Insights into this can be found throughout this extraordinary book by award-winning journalist Terrence Poppa. First published in 1990 and revised and updated in 1998 and again in 2010, the book remains as current today as when it first came out.
This ground-breaking and courageous work shows rather than tells how Mexican drug trafficking worked on both sides of the border, and everything that is making the headlines today can be found in Drug Lord: vicious wars between rival factions fighting over control of enormous drug profits; murder of rivals; innocents dying in the crossfire; policemen, both innocent and corrupt, being slain or forced to flee for their lives to the United States; and the involvement of federal, state, and federal police in organized crime. The actions of Pablo Acosta — the violent, charismatic drug lord of the book — took place in the Rio Grande border town of Ojinaga. But his story was replicated throughout the Mexico of his day — and still is today.
Using interviews with Acosta and other drug traffickers, the author traces the drug lord’s rise and fall: his impoverished beginnings, his evolution in the border criminal underworld, and the succession of drug lords who controlled the region’s crime until Acosta was able to take over with the help of high-level protection within the government of Mexico. There are vivid descriptions of shootouts, showdowns and OK Corral gunfights over control of the region’s crime operations, most notably the drug smuggling up and down the border, but also the theft of automobiles and airplanes in the United States. There are action-packed profiles of the people surrounding the drug lord, and insights into the political system that allowed all of this to happen. Chapter after chapter, Drug Lord is a unique voyage into the heart of a treacherous nether world.

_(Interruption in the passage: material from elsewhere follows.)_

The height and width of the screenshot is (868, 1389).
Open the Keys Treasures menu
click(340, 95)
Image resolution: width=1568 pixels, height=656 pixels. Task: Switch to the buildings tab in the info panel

In this web site, we are offering you a preview of this world. Herein are photos taken by the author of Acosta only six months before the drug lord’s dramatic death in an adobe village at the edge of the Rio Grande. You will learn about the early career of Amado Carrillo Fuentes, Acosta’s partner in crime who later became the founder of the Juarez drug cartel and one of the most powerful drug traffickers ever to emerge in Mexico.
As an added feature, the website will also post breaking news about the border, Mexico, and the debate swirling around the Trump Wall.
Drug Lord is a must-read book for anyone concerned about Mexico’s escalating drug violence and what it means for the United States and for all of North America.